The most likely response is Jonny Wilkinson. After all, between 2000-09, he notched an incredible 419 points for England, including 4 tries and 74 of those clasp-your-hands-together penalties, but that would not be the correct answer. The honour belongs to Ireland's Ronan O'Gara who, over the same period, has scored a phenomenal 499 points, a tally that includes nine tries and 99 penalties.
At one point in O'Gara's excellent autobiography, he talks of being in awe of Jonny when they first practised together during a Lions tour; I suspect that after celebrating another Grand Slam win last spring, O'Gara is in awe of few fellow rugby stars nowadays.
He has enjoyed a glittering career, winning two Heineken Cups (twice losing in the final), and has already accumulated 92 Irish caps, scoring for his country at the rate of almost exactly ten points per game. Yet to a degree, he remains in Brian O'Driscoll's lengthy shadow. O'Gara is the 'other' Irish back; not quite as stocky nor powerful, but a marvellous tactician and an excellent kicker.
Not as though such comparison bothers O'Gara who is fulsome in his praise for the buddy he calls 'Drico'. Whereas the latter can "laugh, joke and be chilled out" on a match day - at least until he crosses the white line - O'Gara is a different beast, one who shuns publicity. "I'm not comfortable being a face that people recognise," he writes.

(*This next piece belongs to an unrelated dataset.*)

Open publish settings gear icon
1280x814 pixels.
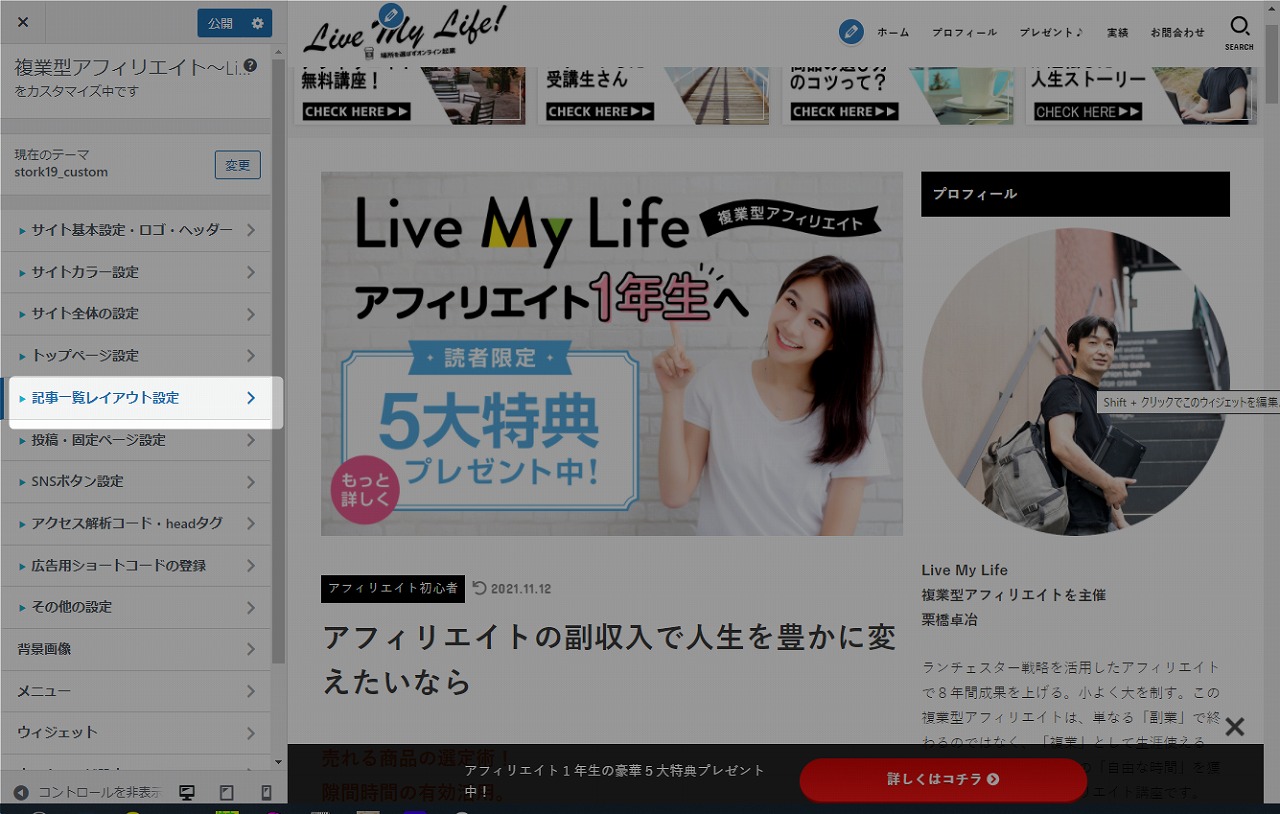click(x=258, y=23)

On match days in particular, he hates being approached by people who want an autograph or a photograph: "All I'm thinking about is the match," he says. "My nerves are in s***, my stomach is turning. I can't break away from that and make small talk with strangers."
Perhaps such reticence to be a public figure explains the forcefulness with which O'Gara shoots down several of the accusations that have an unfortunate habit of clinging to high-profile sportsmen and women. Squashing rumours can be like 'trying to shoot a ghost' he says, but as far as this reviewer is concerned, he does a pretty convincing job when emphatically refuting a series of unfounded off-field allegations.

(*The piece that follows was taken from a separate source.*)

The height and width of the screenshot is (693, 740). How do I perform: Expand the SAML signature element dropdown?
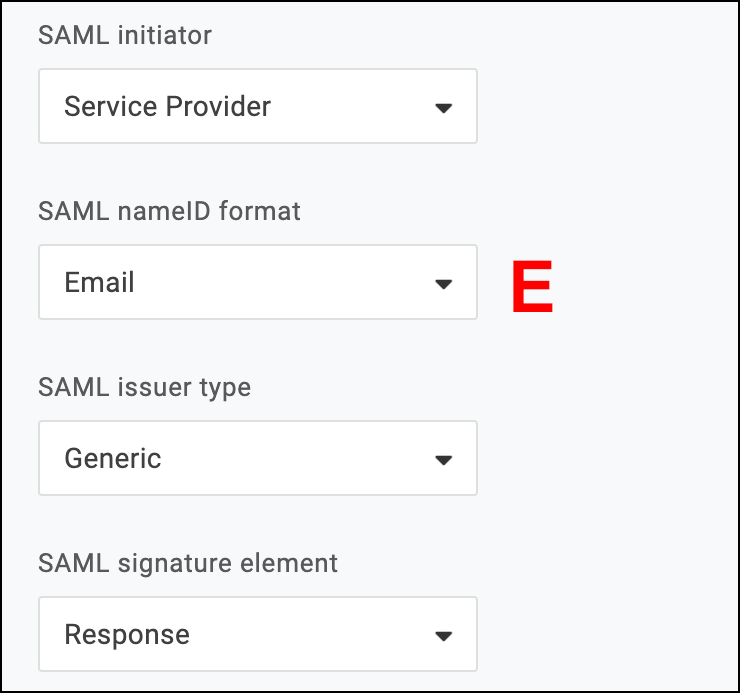point(257,634)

His sense of frustration at having to contend with such nonsense is palpable, although it has hardly had a negative impact on his on-field performances.
While it could be argued that O'Gara has not received the recognition he deserves as an outstanding rugby player, the pages of this award-winning book, published in paperback last week, suggest that the Six Nations all-time leading points scorer is unperturbed. He appreciates that sporting careers are laced with setback as well as triumph and remains sanguine.
This is not to say he and ghost writer David Walsh have produced a bland, wishy-washy tale; far from it. O'Gara's autobiography is opinionated, in parts extremely funny and never less than interesting. Rather like the man himself.